My finding that the Document is not protected by the attorney-client privilege in the first instance obviates the need to address the other arguments made by the parties in connection with this motion because all such arguments either address or are predicated on the Document being protected by the privilege.
This conclusion is supported by the opinions of other courts that have reached similar conclusions when presented with comparable facts. For example, in In re Sulfuric Acid Antitrust Litigation, 235 F.R.D. 407, 430-31 (N.D. Ill.), supplemented by In re Sulfuric Acid Antitrust Litigation, 432 F. Supp.2d 794 (N.D. Ill. 2006), the United States District Court, Northern District of Illinois ruled that antitrust compliance manuals which were distributed to certain employees were not protected by the attorney-client privilege. Like the Document, the manuals at issue in that case were drafted by legal counsel to assist employees in complying with relevant laws and contained information analogous to that contained in the Document, albeit concerning a different body of substantive law. The Court found that the manuals were not protected by the attorney-client privilege because "no advice [was] reflected, no confidential confidences [were] revealed," In re Sulfuric Acid Antitrust Litigation, supra, 235 F.R.D. at 431, and because the manuals did not describe any historical factual situations faced by the client and were "not a specific response to legal advice being sought, but a prompting to seek advice when certain situations ar[o]se[,]" In re Sulfuric Acid Antitrust Litigation, supra, 432 F. Supp.2d at 797-98.
Similarly, in United States v.
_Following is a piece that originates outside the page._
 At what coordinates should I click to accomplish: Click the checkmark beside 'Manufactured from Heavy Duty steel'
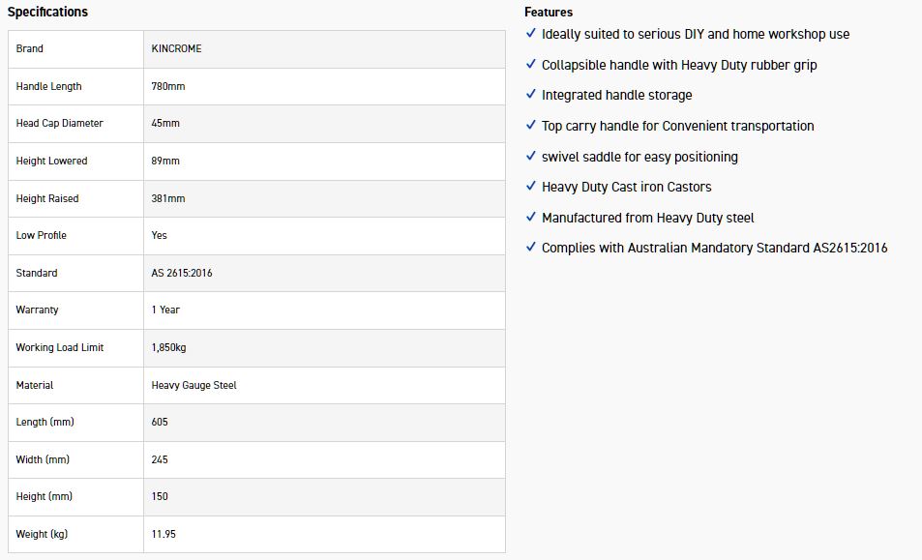pos(530,218)
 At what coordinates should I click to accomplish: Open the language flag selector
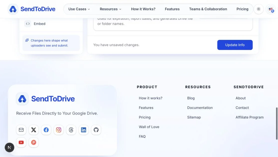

Silverman, 430 F.2d 106, 121-22 (2d Cir. 1970), the Second Circuit held that a section of a report from an attorney to its client which described the client's "minute books" at the time they were presented to the attorney was not protected by the attorney-client privilege because the "[t]he communication made by the client in delivering the minutes to its attorney was not a confidential communication of the contents of the minutes since those minutes [were] public records." Like the communication at issue in Silverman, the Document does not disclose client confidences because it reveals nothing more than BOA's self evident interest avoiding liability through general compliance with securities laws applicable to its industry. See also, in United States v. Int'l Bus. Mach., 66 F.R.D. 206, 212 (S.D.N.Y. 1974) (documents containing lawyer-client communications which did not reveal confidential client information not protected by the attorney-client privilege).
IV. Conclusion
Accordingly, for all the foregoing reasons, I conclude that the Document is not protected by the attorney-client privilege. BOA's motion for an Order declaring that the Document is protected by the attorney-client privilege and to compel Hartford to destroy all copies of the Document in its possession, cease making use of the Document, and withdraw the Brokaw Report is, therefore, denied.